We know that better clinical outcomes can be achieved through both relevant medical knowledge and the appropriate technological support. The importance of careful clinical observation and an experienced integrated clinical decision could not be underestimated even in the high-technology ICU care environment in future. The truth of medicine is that many diagnoses can be made based on history alone or based on history and physical examination. Expensive tests often confirm what is found during the history and physical examination. Therefore, the importance of adequate staffing of critical care providers together with a well-prepared critical care training system should not be underestimated by hospital administrators and health policy makers.

It is becoming increasingly common for government bodies, healthcare providers, funders, and consumers to seek measures of the quality of critical care. It must be ensured that the quality of the ICU data is sufficiently high to enable stakeholders to confidently use quality of care measures. For better data gathering, associated resource enhancement, including updated technology and improved staffing and training, is needed. Furthermore, the development of an internationally applicable common interface for ICU patient data exchange is urgently required.

6 Conclusion

Technology and medical practices will always change and adapt over time. The most desirable advances in medical technology would be to simplify complex procedures and make them less error prone. Medical technology also has to be further focused on reducing the cost of public health and improving ICU care quality. To achieve these goals, physicians should enter into effective partnerships with the technology developers, who are often not familiar with the requirements of an ICU. In addition, all of these processes should be performed in ethical ways to avoid undesirable conflicts of interest.

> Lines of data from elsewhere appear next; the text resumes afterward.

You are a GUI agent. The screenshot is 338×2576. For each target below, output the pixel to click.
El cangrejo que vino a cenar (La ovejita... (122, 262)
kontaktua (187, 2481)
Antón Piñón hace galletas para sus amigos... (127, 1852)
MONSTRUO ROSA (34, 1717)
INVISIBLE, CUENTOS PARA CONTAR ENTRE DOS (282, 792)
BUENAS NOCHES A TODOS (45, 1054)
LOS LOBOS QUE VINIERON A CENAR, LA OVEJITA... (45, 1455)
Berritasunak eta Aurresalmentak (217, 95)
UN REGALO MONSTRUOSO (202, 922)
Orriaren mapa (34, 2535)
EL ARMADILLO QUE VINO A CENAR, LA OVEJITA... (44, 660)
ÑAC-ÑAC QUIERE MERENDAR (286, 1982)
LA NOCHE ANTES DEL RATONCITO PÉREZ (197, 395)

Critical care providers will be challenged to keep pace with rapidly advancing technologies and their diverse roles in ICU care. To cope with these requirements, critical care providers, hospital administrators, and healthcare policy makers should look beyond traditional medical practice, seeking lessons on quality assurance from industry (e.g., aviation). Modern ICU quality improvement initiatives that aim to ensure evidence-based best practice could be achieved through the balanced coupling of clinical practice and technology in critical care. In medical resource-poor countries, the adoption of a new technology in individual ICUs should be based on its known efficacy, user consensus, and the guidance of the team leader for better ICU care. Its usefulness should be confirmed by its cost and benefit aspects compared with comparable tools.